Tuttavia, il fatto che, oggi, la mafia sia «silente» e non manifesti il proprio potere attraverso eventi sanguinosi di grande portata – si domanda, in apertura del proprio intervento, Ilda Boccassini, Procuratore aggiunto presso il Tribunale di Milano – è dovuto a una condizione di indebolimento della potenza criminale o, diversamente, al mutamento di una modalità di agire che ha ormai “fatto il suo tempo”? La definizione di «Cosa Nostra» come «organizzazione-sogliola», che opera attraverso un meccanismo latente di affermazione della propria forza ben descrive la sua tendenza a operare nell’ombra.
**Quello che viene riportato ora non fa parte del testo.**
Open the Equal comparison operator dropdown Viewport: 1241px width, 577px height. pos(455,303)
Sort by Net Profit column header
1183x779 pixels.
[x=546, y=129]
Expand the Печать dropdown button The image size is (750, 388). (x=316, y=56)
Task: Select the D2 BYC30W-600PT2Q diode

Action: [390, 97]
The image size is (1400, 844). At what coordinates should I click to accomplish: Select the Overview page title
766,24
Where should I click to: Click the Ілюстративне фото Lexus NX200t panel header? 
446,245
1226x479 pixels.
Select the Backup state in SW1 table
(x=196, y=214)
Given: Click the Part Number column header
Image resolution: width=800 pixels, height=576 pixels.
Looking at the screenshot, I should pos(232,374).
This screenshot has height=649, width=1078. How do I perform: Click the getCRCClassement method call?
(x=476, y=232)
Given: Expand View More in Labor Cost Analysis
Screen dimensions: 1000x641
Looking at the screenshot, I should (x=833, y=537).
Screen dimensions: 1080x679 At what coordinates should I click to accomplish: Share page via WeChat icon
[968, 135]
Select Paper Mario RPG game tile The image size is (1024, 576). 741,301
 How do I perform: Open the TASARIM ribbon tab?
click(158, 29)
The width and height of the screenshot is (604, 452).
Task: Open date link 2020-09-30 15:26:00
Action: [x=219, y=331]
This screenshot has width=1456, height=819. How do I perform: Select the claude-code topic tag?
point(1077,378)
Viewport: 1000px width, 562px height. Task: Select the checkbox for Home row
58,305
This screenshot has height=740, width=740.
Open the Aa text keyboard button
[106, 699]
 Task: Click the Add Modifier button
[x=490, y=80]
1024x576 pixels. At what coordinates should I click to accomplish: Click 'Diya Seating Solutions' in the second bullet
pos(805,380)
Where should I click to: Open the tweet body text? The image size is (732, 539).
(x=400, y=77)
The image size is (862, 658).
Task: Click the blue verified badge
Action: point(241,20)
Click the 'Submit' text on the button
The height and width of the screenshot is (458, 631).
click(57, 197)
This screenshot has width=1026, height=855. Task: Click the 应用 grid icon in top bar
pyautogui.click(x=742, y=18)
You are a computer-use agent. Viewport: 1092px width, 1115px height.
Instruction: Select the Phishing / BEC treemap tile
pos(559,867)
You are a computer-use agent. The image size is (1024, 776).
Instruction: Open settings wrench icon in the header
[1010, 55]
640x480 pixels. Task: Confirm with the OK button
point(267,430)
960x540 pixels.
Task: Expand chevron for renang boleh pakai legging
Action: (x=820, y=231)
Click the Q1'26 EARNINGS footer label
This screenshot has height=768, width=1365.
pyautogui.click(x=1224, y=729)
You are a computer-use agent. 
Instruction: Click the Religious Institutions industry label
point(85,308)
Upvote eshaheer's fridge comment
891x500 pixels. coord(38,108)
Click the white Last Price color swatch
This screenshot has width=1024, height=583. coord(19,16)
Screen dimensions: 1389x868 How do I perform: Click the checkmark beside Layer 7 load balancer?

Ma qual è la «profondità dei nostri mezzi di conoscenza»? Siamo veramente in grado di analizzare e comprendere la portata di tale fenomeno? «A volte» – sottolinea il professor Gabrio Forti, preside di Giurisprudenza e direttore del Centro Studi “Federico Stella” – «si imputa al giudicante o al pm di non rispettare il principio della responsabilità penale “per il fatto”», nel senso che la condanna o l’assoluzione «finiscono con l’essere condizionate da precomprensioni antropologiche», parte inscindibile del meccanismo di allocazione delle responsabilità. Secondo un approccio giusletterario alla spiegazione del fenomeno – prospettiva coltivata dal Centro Studi mediante il ciclo seminariale “Giustizia e letteratura”, giunto quest’anno alla sua ottava edizione –, condanna e assoluzione sono legate all’esigenza di «dare senso ai frammenti della realtà», perché è solo la «storia di ciascun individuo», la «scaltrezza delle narrazioni» che consente di attribuire significato al quadro probatorio e indiziario.
La fase conclusiva dell’incontro ha riguardato la valutazione del quadro normativo esistente: con specifico riferimento a quella «zona grigia» di contiguità – dove il vantaggio si sovrappone all’assoggettamento – che interessa i rapporti tra imprenditoria e criminalità organizzata, Ilda Boccassini propende per la conservazione della normativa esistente, mentre il professor Costantino Visconti auspica una disciplina ad hoc da riservare al concorso esterno in associazione a delinquere di stampo mafioso.
Ciò che andrebbe combattuto, sottolinea l’autore del libro, è quella «banalizzazione del dramma penale», la sua riduzione a «merce di cui tutti possono discutere» che «impedisce di vedere altre possibili soluzioni».
Soltanto una valorizzazione del «pluralismo critico e del dibattito democratico» possono fungere da antidoto a quella «sospensione del passato» che porta ancora con sé l’incapacità di prendere atto che la realtà è mutata in meglio è che si è avverata la profezia di Leonardo Sciascia a proposito dell’antimafia, diventata nel tempo un potere sul quale è doveroso esercitare un controllo democratico, senza temere censure e facili etichettamenti. Una diversità di “sguardo”, rileva infine Pignatone, riprendendo il Discorso del Santo Padre Francesco ai membri del Consiglio Superiore della magistratura del 17 giugno 2014, consentirà ai magistrati di «discernere con obiettività», esercitando la prudenza, qualità dimenticata, che è invece «virtù di governo», attraverso la quale «ponderare con serenità le ragioni di diritto e di fatto che debbono stare alla base del giudizio».